TASK ITEM -> Reproduce each record exactly.

TASK MATERIAL ->
- - - - -
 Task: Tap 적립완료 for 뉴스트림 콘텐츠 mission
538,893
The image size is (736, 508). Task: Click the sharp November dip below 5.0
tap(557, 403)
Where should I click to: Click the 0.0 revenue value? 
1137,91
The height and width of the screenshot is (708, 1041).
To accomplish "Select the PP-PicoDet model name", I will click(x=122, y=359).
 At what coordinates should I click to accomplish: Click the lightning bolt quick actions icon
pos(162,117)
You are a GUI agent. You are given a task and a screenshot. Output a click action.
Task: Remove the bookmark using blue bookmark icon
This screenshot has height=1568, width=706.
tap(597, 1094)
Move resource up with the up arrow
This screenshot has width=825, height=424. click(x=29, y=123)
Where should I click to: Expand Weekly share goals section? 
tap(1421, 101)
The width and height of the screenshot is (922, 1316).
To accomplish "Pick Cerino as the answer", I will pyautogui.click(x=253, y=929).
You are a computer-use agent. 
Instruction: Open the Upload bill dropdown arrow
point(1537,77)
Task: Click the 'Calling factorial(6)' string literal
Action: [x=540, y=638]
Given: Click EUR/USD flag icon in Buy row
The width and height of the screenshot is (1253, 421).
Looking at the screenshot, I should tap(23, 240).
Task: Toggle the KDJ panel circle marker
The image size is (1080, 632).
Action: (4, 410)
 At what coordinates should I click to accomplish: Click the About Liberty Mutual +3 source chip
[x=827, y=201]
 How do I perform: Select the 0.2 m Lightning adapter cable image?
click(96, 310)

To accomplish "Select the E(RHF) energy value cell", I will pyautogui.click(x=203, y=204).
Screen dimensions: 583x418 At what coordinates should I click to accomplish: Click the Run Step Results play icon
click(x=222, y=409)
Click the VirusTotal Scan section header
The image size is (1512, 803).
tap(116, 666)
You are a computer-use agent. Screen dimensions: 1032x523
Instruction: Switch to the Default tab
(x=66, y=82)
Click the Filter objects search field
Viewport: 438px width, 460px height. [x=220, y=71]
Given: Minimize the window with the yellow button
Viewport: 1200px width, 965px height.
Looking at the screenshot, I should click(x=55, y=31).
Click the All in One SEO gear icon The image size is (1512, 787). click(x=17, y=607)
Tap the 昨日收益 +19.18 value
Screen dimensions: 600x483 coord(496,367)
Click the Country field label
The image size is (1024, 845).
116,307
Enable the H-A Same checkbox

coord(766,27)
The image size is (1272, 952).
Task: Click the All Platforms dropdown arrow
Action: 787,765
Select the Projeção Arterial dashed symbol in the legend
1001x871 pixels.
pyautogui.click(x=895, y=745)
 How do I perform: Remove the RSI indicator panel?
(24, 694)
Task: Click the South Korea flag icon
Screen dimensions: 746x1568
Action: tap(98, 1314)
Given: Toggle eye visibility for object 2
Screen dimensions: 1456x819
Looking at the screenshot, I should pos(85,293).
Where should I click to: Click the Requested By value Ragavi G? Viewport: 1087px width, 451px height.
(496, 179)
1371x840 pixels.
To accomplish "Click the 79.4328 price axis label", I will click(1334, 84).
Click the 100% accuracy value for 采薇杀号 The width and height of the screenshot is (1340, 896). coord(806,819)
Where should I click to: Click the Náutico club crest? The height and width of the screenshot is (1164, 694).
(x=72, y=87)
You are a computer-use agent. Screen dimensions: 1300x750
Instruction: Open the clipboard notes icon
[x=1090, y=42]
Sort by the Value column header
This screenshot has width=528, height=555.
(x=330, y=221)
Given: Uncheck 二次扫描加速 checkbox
- - - - -
TASK SOLUTION ->
 Task: Tap 적립완료 for 뉴스트림 콘텐츠 mission
538,893
The image size is (736, 508). Task: Click the sharp November dip below 5.0
tap(557, 403)
Where should I click to: Click the 0.0 revenue value? 
1137,91
The height and width of the screenshot is (708, 1041).
To accomplish "Select the PP-PicoDet model name", I will click(x=122, y=359).
 At what coordinates should I click to accomplish: Click the lightning bolt quick actions icon
pos(162,117)
You are a GUI agent. You are given a task and a screenshot. Output a click action.
Task: Remove the bookmark using blue bookmark icon
This screenshot has height=1568, width=706.
tap(597, 1094)
Move resource up with the up arrow
This screenshot has width=825, height=424. click(x=29, y=123)
Where should I click to: Expand Weekly share goals section? 
tap(1421, 101)
The width and height of the screenshot is (922, 1316).
To accomplish "Pick Cerino as the answer", I will pyautogui.click(x=253, y=929).
You are a computer-use agent. 
Instruction: Open the Upload bill dropdown arrow
point(1537,77)
Task: Click the 'Calling factorial(6)' string literal
Action: [x=540, y=638]
Given: Click EUR/USD flag icon in Buy row
The width and height of the screenshot is (1253, 421).
Looking at the screenshot, I should tap(23, 240).
Task: Toggle the KDJ panel circle marker
The image size is (1080, 632).
Action: (4, 410)
 At what coordinates should I click to accomplish: Click the About Liberty Mutual +3 source chip
[x=827, y=201]
 How do I perform: Select the 0.2 m Lightning adapter cable image?
click(96, 310)

To accomplish "Select the E(RHF) energy value cell", I will pyautogui.click(x=203, y=204).
Screen dimensions: 583x418 At what coordinates should I click to accomplish: Click the Run Step Results play icon
click(x=222, y=409)
Click the VirusTotal Scan section header
The image size is (1512, 803).
tap(116, 666)
You are a computer-use agent. Screen dimensions: 1032x523
Instruction: Switch to the Default tab
(x=66, y=82)
Click the Filter objects search field
Viewport: 438px width, 460px height. [x=220, y=71]
Given: Minimize the window with the yellow button
Viewport: 1200px width, 965px height.
Looking at the screenshot, I should click(x=55, y=31).
Click the All in One SEO gear icon The image size is (1512, 787). click(x=17, y=607)
Tap the 昨日收益 +19.18 value
Screen dimensions: 600x483 coord(496,367)
Click the Country field label
The image size is (1024, 845).
116,307
Enable the H-A Same checkbox

coord(766,27)
The image size is (1272, 952).
Task: Click the All Platforms dropdown arrow
Action: 787,765
Select the Projeção Arterial dashed symbol in the legend
1001x871 pixels.
pyautogui.click(x=895, y=745)
 How do I perform: Remove the RSI indicator panel?
(24, 694)
Task: Click the South Korea flag icon
Screen dimensions: 746x1568
Action: tap(98, 1314)
Given: Toggle eye visibility for object 2
Screen dimensions: 1456x819
Looking at the screenshot, I should pos(85,293).
Where should I click to: Click the Requested By value Ragavi G? Viewport: 1087px width, 451px height.
(496, 179)
1371x840 pixels.
To accomplish "Click the 79.4328 price axis label", I will click(1334, 84).
Click the 100% accuracy value for 采薇杀号 The width and height of the screenshot is (1340, 896). coord(806,819)
Where should I click to: Click the Náutico club crest? The height and width of the screenshot is (1164, 694).
(x=72, y=87)
You are a computer-use agent. Screen dimensions: 1300x750
Instruction: Open the clipboard notes icon
[x=1090, y=42]
Sort by the Value column header
This screenshot has width=528, height=555.
(x=330, y=221)
Given: Uncheck 二次扫描加速 checkbox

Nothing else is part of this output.